## Task prompt
What is needed is an exact copy of every line from the one with "The height and" to the end of the entries below, without the pictures.

Extracted records:
=== Begin Enclosure ===

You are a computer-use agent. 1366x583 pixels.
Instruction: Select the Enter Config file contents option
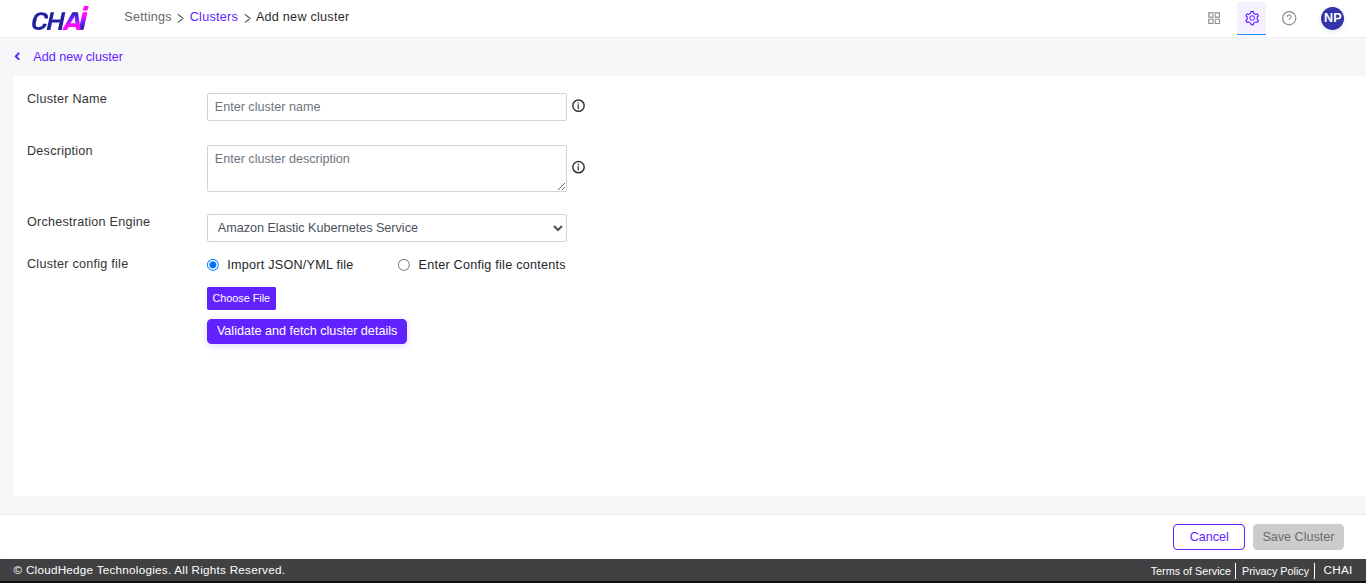(x=403, y=264)
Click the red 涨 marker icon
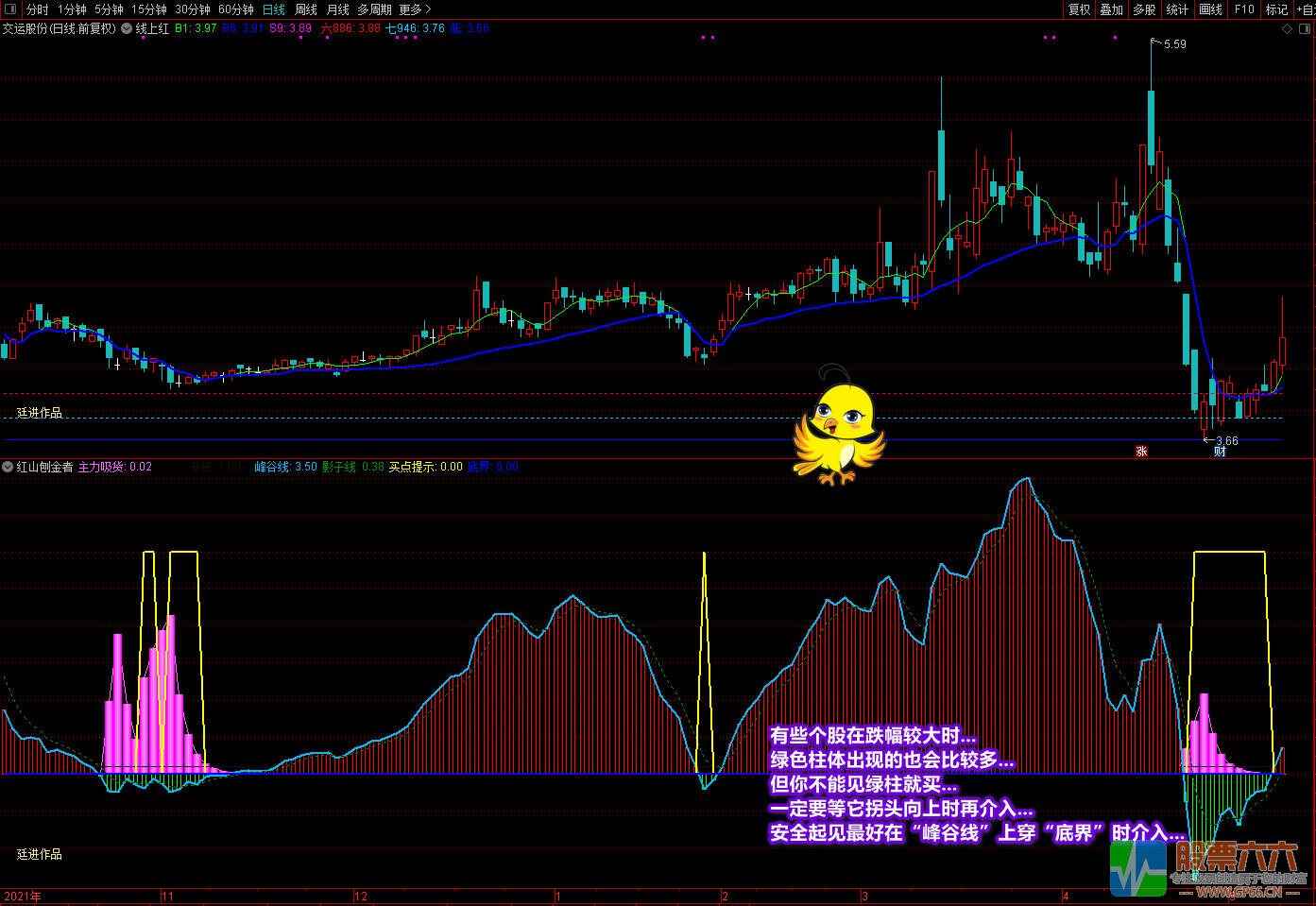This screenshot has height=906, width=1316. click(x=1141, y=452)
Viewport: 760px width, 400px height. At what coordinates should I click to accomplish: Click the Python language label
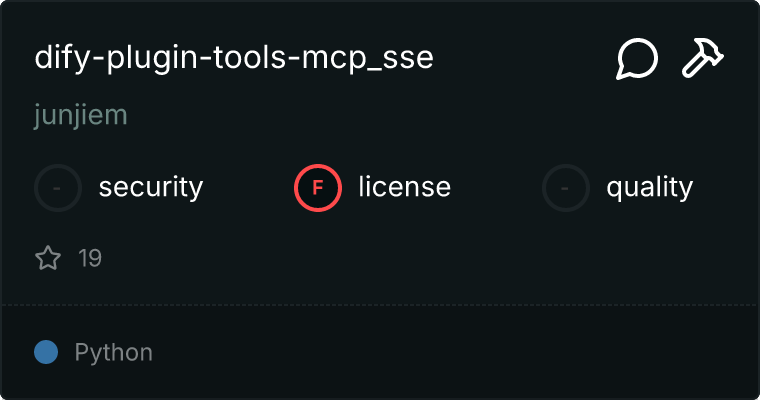pos(114,352)
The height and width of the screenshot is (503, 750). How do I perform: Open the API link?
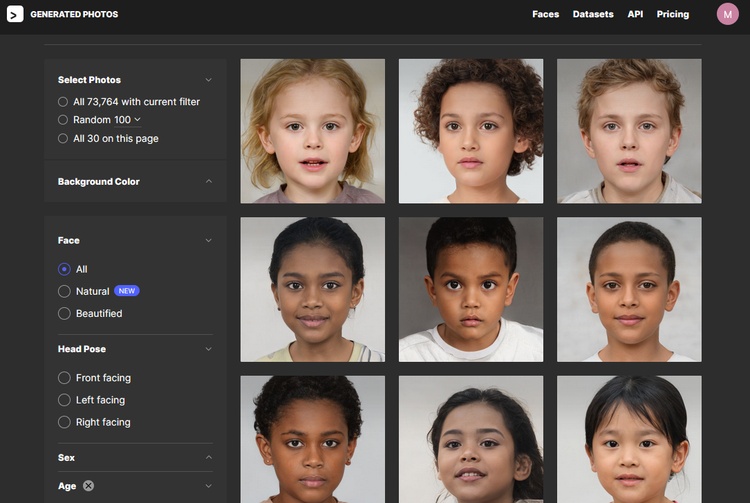[x=635, y=14]
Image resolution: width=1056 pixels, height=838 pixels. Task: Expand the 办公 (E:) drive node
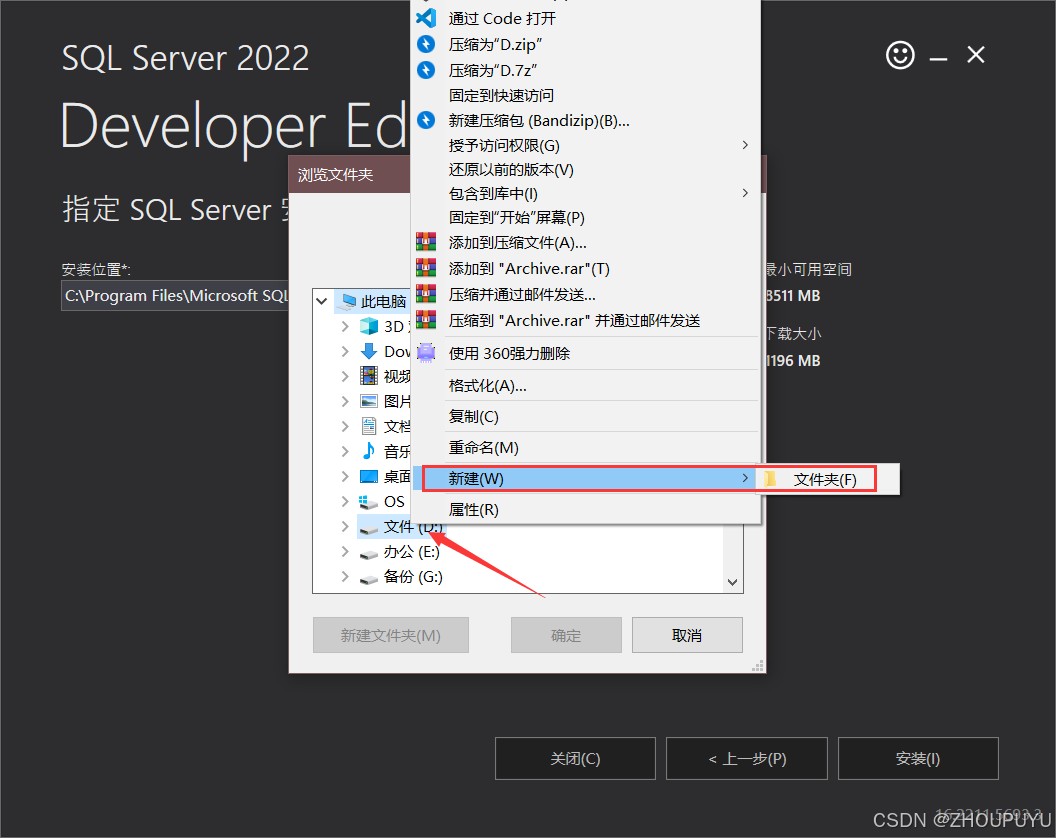(345, 552)
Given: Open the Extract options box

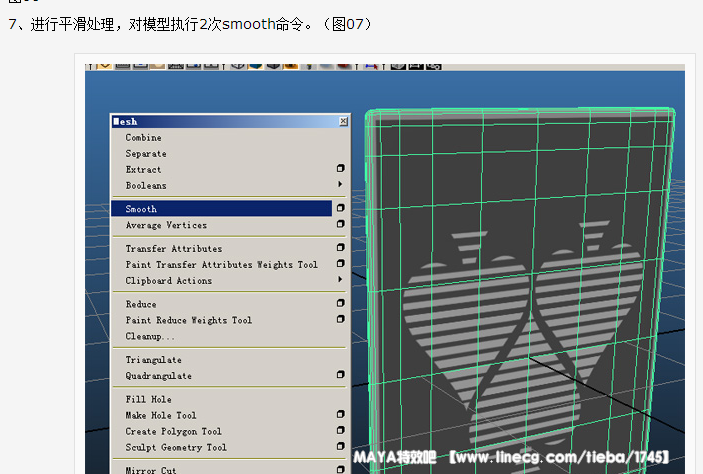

=== End Enclosure ===

## Result below
The height and width of the screenshot is (503, 750). How do I perform: Open the API link?
[x=635, y=14]
Image resolution: width=1056 pixels, height=838 pixels. Task: Expand the 办公 (E:) drive node
(345, 552)
Given: Open the Extract options box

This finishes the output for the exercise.